BlogData Architecture

What Is a Data Catalog? Finding and Trusting Your Data Assets

Austin Duncan
Austin Duncan
Project Manager & Data Strategist
·March 15, 202810 min read

A data catalog is a centralized inventory of an organization's data assets — tables, dashboards, columns, and pipelines — with the metadata needed to find, understand, and trust them. This guide explains what a data catalog does, what it cannot do alone, and how it fits into a broader data governance strategy.

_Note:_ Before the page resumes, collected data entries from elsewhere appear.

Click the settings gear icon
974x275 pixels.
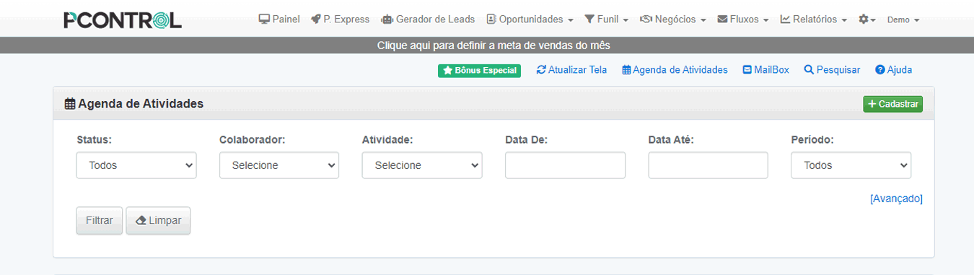click(863, 19)
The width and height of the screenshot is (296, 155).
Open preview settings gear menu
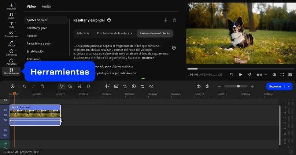tap(290, 75)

A data catalog is a centralized inventory of an organization's data assets — tables, dashboards, columns, pipelines, and data products — with the metadata needed to find, understand, and trust them. It answers the questions data analysts and engineers ask constantly: what data do we have, where does it live, what does this column mean, who owns this table, is this the right version to use, and is this data fresh?

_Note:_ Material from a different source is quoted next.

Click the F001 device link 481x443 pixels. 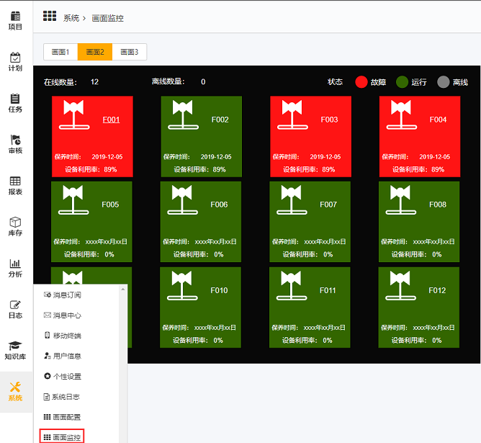(111, 120)
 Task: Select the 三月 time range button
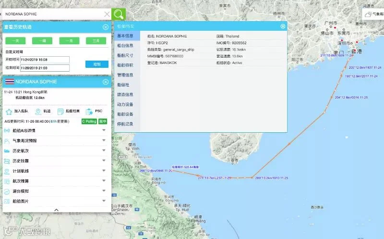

The Problem Without a Catalog

At a small organization, these questions are answered by knowing the right person to ask or by having been the person who built the pipeline. At scale, this breaks down. Data teams grow, the number of tables multiplies, people leave and take tribal knowledge with them. An analyst spends hours determining whether to use "users" or "dim_users" or "users_final" — and makes the wrong choice. Two teams build the same metric with different business logic, producing different numbers from the same source, leading to conflicting reports in the same board meeting.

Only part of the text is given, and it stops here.